Pendant quelques jours de cette période délétère, nous allons suivre quatre personnages. Montserrat, une orangère résistante. José, un peintre, seul habitant d'un hôtel de luxe, homme étrange côtoyant la mort de près dans une recherche perpétuelle de la beauté. Carles, un cuisinier en fuite qui trouve refuge à l'hôtel. Et Walter Bermann, un philosophe qui a dans sa sacoche de quoi, prétend-il, sauver le monde.
Ces quatre personnages n'ont rien en commun si ce n'est qu'ils sont obligés de vivre les uns aux côtés des autres, chacun à la recherche de son idéal. La beauté, la liberté, le goût de vivre, la pensée. Autour d'eux, la résistance opère en coulisses, donnant aux femmes et hommes croisés dans le récit une dimension nouvelle. La peinture et la cuisine sont une échappatoire, mais la mort et les ténèbres ne sont jamais bien loin. Plus l'histoire avance, plus les imbrications entre ces différents destins se resserrent. Plus la beauté et le tragique s'entremêlent dans une danse funeste.

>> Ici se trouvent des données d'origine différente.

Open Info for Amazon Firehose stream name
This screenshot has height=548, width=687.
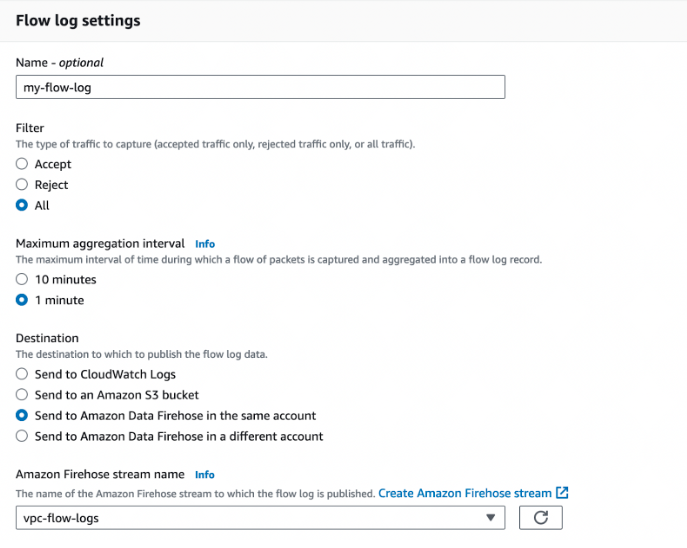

Les planches de Thomas Azuélos sont au diapason de l'atmosphère du scénario. Les traits des personnages sont épurés, les couleurs variant du gris, au bleu clair, au blanc, conférant au récit une ambiance spectrale et onirique. Seuls les décors naturels se parent de couleurs vives jusqu'à la saturation, amplifiant le contraste entre le monde de la nature et le monde (absurde) édifié par les hommes.
On est sur le fil pendant la lecture, entre fable et récit historique. C'est un angle déroutant au début qui devient vite engageant. Le contexte historique est le terreau tangible sur lequel se déploient des histoires humaines romanesques. On se laisse prendre par le cours des évènements, qu'importe le degré de vraisemblance. La dernière partie est à mon sens plus hermétique et m'empêche de terminer ce roman graphique avec le plaisir ressenti précédemment.
Il me semble toutefois que, pour Toute la beauté du monde, il faut accepter de ne pas savoir ouvrir toutes les portes et se laisser happer par ce que Thomas Azuélos a voulu nous proposer. Car après tout, c'est réussi. Et plein de beauté.